Exercise instructions → The answer should consist of all the records, written out word for word.

---------------

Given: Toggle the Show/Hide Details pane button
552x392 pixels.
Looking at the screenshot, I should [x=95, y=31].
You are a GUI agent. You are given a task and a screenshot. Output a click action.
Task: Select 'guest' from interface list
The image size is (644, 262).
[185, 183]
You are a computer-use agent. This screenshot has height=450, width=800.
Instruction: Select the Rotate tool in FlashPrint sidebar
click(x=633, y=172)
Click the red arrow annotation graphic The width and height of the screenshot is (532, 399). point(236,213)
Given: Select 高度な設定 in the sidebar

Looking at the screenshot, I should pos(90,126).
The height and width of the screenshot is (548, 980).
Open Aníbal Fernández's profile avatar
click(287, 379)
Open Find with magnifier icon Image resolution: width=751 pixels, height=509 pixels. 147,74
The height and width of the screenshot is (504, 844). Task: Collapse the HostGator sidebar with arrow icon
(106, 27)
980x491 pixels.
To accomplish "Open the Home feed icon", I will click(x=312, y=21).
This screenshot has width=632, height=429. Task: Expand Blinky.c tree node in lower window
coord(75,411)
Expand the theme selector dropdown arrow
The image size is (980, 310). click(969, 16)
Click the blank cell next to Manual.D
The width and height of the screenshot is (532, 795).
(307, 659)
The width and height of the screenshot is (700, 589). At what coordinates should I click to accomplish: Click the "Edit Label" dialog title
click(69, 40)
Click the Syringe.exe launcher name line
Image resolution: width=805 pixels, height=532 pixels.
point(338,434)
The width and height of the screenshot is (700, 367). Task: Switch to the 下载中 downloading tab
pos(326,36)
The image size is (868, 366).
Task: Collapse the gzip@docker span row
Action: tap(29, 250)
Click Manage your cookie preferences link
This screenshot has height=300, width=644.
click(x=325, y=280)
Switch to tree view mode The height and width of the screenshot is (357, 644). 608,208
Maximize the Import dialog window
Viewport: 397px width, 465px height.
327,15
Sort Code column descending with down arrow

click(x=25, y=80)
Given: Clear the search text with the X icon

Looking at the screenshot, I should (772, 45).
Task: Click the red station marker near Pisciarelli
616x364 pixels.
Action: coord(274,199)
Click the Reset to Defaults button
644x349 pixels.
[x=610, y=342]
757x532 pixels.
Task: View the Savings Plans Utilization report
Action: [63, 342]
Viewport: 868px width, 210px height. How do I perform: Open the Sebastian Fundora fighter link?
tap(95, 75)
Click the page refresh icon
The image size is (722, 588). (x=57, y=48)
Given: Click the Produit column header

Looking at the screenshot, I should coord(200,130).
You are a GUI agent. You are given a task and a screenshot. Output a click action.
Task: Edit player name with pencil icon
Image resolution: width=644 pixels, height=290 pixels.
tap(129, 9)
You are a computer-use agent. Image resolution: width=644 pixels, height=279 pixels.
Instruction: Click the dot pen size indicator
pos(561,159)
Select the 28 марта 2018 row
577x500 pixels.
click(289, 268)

---------------

Task response →
Given: Toggle the Show/Hide Details pane button
552x392 pixels.
Looking at the screenshot, I should [x=95, y=31].
You are a GUI agent. You are given a task and a screenshot. Output a click action.
Task: Select 'guest' from interface list
The image size is (644, 262).
[185, 183]
You are a computer-use agent. This screenshot has height=450, width=800.
Instruction: Select the Rotate tool in FlashPrint sidebar
click(x=633, y=172)
Click the red arrow annotation graphic The width and height of the screenshot is (532, 399). point(236,213)
Given: Select 高度な設定 in the sidebar

Looking at the screenshot, I should pos(90,126).
The height and width of the screenshot is (548, 980).
Open Aníbal Fernández's profile avatar
click(287, 379)
Open Find with magnifier icon Image resolution: width=751 pixels, height=509 pixels. 147,74
The height and width of the screenshot is (504, 844). Task: Collapse the HostGator sidebar with arrow icon
(106, 27)
980x491 pixels.
To accomplish "Open the Home feed icon", I will click(x=312, y=21).
This screenshot has width=632, height=429. Task: Expand Blinky.c tree node in lower window
coord(75,411)
Expand the theme selector dropdown arrow
The image size is (980, 310). click(969, 16)
Click the blank cell next to Manual.D
The width and height of the screenshot is (532, 795).
(307, 659)
The width and height of the screenshot is (700, 589). At what coordinates should I click to accomplish: Click the "Edit Label" dialog title
click(69, 40)
Click the Syringe.exe launcher name line
Image resolution: width=805 pixels, height=532 pixels.
point(338,434)
The width and height of the screenshot is (700, 367). Task: Switch to the 下载中 downloading tab
pos(326,36)
The image size is (868, 366).
Task: Collapse the gzip@docker span row
Action: tap(29, 250)
Click Manage your cookie preferences link
This screenshot has height=300, width=644.
click(x=325, y=280)
Switch to tree view mode The height and width of the screenshot is (357, 644). 608,208
Maximize the Import dialog window
Viewport: 397px width, 465px height.
327,15
Sort Code column descending with down arrow

click(x=25, y=80)
Given: Clear the search text with the X icon

Looking at the screenshot, I should (772, 45).
Task: Click the red station marker near Pisciarelli
616x364 pixels.
Action: coord(274,199)
Click the Reset to Defaults button
644x349 pixels.
[x=610, y=342]
757x532 pixels.
Task: View the Savings Plans Utilization report
Action: [63, 342]
Viewport: 868px width, 210px height. How do I perform: Open the Sebastian Fundora fighter link?
tap(95, 75)
Click the page refresh icon
The image size is (722, 588). (x=57, y=48)
Given: Click the Produit column header

Looking at the screenshot, I should coord(200,130).
You are a GUI agent. You are given a task and a screenshot. Output a click action.
Task: Edit player name with pencil icon
Image resolution: width=644 pixels, height=290 pixels.
tap(129, 9)
You are a computer-use agent. Image resolution: width=644 pixels, height=279 pixels.
Instruction: Click the dot pen size indicator
pos(561,159)
Select the 28 марта 2018 row
577x500 pixels.
click(289, 268)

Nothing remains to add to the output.